John Stamstad

Team information
- Current team: Retired
- Role: Rider

= John Stamstad =

American cyclist

John Stamstad is a member of the Mountain Bike Hall of Fame. He was famous for his domination of long-distance mountain bike races. He entered his first long-distance road bike race in 1985. The 547 mi non-stop race was across Missouri from St. Louis to Kansas City and back. In 1991 he switched from road events to ultra-marathon mountain bike events when he entered the Montezuma's Revenge, a 24-hour race in Colorado.

Stamstad has moved on to distance running in recent years, serving as a sponsored "ambassador" for Patagonia, the outdoor clothing and equipment manufacturer. He has spent his time running self-supported across some of the world's most desolate terrain. He ran the 200 mi John Muir Trail in 2005, unsupported. On a 100 mi desert run, on the White Rim Road in Canyonlands National Park, Stamstad ran with a modified baby jogger full of water .

==Major results and records==
- 1992 First crossing of the Australian continent by bicycle-The Australian Bicycle Challenge, a 3500 mi off-road race through the remote Outback.
- Iditasport Race (170 mile) - Alaska -1993, 1994, 1995, 1996
- Iditasport Race (350 mile) - Alaska - 1997, 1998, 1999, 2000
- Ultra-Marathon Cycling Association 24 Hour Off-Road World Record - 352 mi
- 1996 First solo entry and first solo finish of the 24 Hours of Canaan (He entered as a team using four variations of his name) and bested more than half of the teams.
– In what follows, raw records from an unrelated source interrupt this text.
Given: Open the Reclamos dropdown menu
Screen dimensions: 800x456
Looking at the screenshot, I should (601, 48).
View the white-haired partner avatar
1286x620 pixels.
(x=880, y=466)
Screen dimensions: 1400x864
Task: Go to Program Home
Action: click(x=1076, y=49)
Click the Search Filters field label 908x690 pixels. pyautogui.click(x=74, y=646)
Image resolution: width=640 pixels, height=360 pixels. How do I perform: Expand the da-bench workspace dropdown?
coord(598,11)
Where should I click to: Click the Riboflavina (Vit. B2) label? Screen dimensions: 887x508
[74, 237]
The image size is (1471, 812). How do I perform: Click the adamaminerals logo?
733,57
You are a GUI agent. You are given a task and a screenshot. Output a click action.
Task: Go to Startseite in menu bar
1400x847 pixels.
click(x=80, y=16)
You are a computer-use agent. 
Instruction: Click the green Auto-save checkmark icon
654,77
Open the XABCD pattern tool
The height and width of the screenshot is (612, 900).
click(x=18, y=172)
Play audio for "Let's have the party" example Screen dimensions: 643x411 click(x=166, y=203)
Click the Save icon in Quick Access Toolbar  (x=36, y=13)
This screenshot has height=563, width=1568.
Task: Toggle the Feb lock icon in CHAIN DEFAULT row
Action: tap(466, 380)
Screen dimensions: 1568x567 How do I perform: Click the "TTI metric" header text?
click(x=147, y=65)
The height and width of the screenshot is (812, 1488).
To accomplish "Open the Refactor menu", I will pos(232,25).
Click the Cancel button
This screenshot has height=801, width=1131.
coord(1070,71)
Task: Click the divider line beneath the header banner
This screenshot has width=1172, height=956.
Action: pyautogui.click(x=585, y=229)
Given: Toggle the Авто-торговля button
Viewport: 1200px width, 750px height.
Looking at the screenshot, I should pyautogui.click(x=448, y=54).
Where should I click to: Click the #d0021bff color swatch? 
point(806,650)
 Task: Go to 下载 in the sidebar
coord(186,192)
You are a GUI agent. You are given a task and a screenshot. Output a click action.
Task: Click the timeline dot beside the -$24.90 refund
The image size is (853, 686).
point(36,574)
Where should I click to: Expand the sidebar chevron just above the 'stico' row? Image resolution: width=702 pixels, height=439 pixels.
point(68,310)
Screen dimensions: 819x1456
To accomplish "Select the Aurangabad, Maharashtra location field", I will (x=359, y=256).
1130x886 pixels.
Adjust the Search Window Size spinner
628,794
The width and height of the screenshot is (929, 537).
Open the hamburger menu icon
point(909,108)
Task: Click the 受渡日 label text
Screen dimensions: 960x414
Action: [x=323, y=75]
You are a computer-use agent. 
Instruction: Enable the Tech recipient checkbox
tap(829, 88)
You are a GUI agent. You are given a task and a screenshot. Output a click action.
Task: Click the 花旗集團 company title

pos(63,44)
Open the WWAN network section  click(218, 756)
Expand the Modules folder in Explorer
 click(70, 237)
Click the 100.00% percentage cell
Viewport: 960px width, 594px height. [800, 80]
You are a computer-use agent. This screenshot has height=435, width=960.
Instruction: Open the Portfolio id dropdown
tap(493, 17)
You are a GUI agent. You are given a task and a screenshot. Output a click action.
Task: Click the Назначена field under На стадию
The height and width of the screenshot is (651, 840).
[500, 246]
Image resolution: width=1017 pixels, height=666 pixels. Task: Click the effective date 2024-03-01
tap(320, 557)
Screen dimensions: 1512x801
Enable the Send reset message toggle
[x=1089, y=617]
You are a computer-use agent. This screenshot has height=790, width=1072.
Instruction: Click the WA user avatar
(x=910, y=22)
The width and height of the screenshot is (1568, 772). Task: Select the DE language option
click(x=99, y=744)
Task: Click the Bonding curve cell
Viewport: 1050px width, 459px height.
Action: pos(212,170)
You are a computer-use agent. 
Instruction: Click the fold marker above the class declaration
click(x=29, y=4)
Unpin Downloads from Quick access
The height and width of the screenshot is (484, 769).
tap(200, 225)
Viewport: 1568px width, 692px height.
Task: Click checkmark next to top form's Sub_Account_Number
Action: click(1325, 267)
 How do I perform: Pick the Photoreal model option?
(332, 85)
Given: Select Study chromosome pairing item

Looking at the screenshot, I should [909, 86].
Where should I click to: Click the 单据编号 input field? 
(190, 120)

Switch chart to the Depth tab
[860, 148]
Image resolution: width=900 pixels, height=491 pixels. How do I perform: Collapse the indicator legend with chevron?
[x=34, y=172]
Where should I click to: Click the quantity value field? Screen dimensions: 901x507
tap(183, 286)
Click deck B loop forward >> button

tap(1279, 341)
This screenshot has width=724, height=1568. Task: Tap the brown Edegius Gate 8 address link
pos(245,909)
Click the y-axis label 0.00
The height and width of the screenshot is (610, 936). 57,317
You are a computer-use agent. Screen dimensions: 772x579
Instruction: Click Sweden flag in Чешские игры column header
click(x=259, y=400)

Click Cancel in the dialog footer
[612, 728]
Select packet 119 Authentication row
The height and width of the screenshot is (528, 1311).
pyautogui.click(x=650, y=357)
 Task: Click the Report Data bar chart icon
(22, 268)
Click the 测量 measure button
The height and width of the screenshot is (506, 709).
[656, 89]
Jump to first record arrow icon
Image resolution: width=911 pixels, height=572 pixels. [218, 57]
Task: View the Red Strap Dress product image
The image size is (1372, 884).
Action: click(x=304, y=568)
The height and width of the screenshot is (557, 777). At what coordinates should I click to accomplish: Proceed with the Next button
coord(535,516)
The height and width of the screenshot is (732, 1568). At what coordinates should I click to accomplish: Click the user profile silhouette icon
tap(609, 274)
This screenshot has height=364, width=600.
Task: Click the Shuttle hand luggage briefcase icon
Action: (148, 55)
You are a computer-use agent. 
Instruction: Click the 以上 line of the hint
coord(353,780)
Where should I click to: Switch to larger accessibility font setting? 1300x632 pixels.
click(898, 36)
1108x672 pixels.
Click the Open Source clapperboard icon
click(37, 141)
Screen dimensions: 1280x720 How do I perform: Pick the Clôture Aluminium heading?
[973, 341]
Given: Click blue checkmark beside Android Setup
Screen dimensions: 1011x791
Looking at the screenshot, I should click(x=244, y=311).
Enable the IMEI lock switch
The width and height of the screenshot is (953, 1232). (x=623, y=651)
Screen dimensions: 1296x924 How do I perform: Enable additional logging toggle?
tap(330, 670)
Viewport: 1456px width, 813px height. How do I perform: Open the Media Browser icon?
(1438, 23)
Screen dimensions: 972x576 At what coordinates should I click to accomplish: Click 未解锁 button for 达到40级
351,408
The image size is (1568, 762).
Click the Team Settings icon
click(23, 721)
He also remained undefeated in the solo class at 24 Hours of Canaan (and then Snowshoe) until his retirement in 2001.
- 1999 pioneered unsupported Divide Racing on the Great Divide Mountain Bike Route - 2500 mi and 200000 ft of climbing. His individual time trial of 18 days and 5 hours stood for 5 years until it was eclipsed in the inaugural Great Divide Race.